– Как же вы показываете уважение друг к другу? Мы говорим «вы», чтобы подчеркнуть почтение к человеку.
– У нас каждый знайт свой место. Мужчинам говорить «вы» потому что они прекрасны и источник вдохновений. А женщинам говорить по их ранг. У нас классовый общество. У всех аристократов к фамилии надо прибавлять «шай», «шай» значить «небесная», забудешь прибавить – обида делать! Большое обида. Оскро-бление!
Тати спустилась пониже, чтобы лучше видеть выходящих из катеров – лёгкое волнение не отбило у неё любопытства к прибывающей публике, Дарина просила ни с кем не контактировать в её отсутствие, и Тати даже радовало, что пока не требовалось никому кивать и улыбаться, а можно было просто стоять, приняв гордый и независимый вид, положив локти на широкие каменные перила лестницы; притворяться, что смотришь вдаль, и между тем воровато, краешком глаза рассматривать гостей.
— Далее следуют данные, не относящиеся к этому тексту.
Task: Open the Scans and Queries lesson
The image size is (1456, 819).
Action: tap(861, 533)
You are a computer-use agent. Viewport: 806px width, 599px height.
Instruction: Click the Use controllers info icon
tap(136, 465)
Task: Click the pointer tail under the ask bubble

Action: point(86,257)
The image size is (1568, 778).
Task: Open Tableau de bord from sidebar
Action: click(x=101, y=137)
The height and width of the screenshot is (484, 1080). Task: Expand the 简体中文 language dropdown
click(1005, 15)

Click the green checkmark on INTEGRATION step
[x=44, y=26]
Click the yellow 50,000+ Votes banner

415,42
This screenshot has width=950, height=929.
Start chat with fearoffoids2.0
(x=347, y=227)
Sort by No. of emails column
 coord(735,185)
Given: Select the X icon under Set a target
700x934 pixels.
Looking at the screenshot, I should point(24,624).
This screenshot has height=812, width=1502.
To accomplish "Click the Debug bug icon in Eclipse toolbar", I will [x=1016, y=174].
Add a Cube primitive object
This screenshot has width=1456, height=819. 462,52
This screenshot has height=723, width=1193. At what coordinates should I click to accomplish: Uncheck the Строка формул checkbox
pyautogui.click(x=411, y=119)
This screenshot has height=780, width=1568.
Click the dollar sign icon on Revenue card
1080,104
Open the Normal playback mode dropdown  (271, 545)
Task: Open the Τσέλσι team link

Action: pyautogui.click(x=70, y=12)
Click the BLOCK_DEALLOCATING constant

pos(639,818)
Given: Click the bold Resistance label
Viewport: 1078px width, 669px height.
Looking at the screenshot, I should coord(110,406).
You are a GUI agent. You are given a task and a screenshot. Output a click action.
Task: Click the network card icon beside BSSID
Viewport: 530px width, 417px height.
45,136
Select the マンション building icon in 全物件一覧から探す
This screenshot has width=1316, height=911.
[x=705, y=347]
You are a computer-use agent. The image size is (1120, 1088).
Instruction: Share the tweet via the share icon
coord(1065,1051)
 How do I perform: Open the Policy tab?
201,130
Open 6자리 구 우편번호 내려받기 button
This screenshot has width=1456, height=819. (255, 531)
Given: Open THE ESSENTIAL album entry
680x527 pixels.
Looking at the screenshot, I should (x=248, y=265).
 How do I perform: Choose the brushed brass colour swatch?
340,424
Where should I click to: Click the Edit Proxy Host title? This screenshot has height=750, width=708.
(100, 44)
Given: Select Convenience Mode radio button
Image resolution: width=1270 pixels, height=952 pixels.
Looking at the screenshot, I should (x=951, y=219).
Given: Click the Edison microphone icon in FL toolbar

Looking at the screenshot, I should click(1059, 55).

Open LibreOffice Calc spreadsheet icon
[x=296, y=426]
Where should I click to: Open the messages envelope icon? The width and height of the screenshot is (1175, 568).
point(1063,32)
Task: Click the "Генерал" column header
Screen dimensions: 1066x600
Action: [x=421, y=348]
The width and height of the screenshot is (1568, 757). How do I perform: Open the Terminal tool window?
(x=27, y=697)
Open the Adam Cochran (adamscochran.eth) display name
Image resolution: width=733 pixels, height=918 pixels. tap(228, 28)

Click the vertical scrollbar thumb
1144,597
…Вдруг молодая женщина заметила нечто, поразившее её сразу, завладевшее, как порыв ветра – полотнищем юбки или распущенными волосами, сразу всеми её чувствами, обострившимися в один момент до предела. Ей даже показалось, будто бы сочнее, громче сделались вокруг неё все цвета и звуки – так бывает на начальной стадии алкогольного опьянения – мир словно усиливает контрастность, резкость, приобретает дополнительные измерения.
Из каюты роскошного катера-лимузина вышла сначала девушка-лакей, очень стройная, подтянутая, в алой ливрее с золотым галуном и в белых шелковых перчатках. Она придержала дверцу, и из мягкой темноты уютных недр каюты появилась сперва молодая брюнетка, очень яркая, точно густой тушью нарисованная на тусклых обоях реальности, черноглазая, с беспощадно красными губами, а затем – юноша, по-детски ещё хрупкий, едва вошедший в возраст, в традиционной свободной цветастой рубахе и шароварах, подпоясанных широким поясом. На голове у него была накидка из какой-то диковинной ткани, лёгкой и совсем немного прозрачной, позволяющей увидеть сквозь неё лишь смутные очертания и слабое свечение цвета кожи – ложась мягкими кремовыми складками, ткань скрывала всё лицо юноши, оставляя доступными жадным взорам одни только глаза – но и этого оказалось вполне достаточно, чтобы пленить Тати мгновенно и навсегда – они цвели на лице словно две чёрные хризантемы, эти загадочные мужские глаза, они поражали своим неистовым буйным цветением, в котором как бы содержалось пленительное обещание, что всё остальное, пока скрытое, окажется таким же прекрасным…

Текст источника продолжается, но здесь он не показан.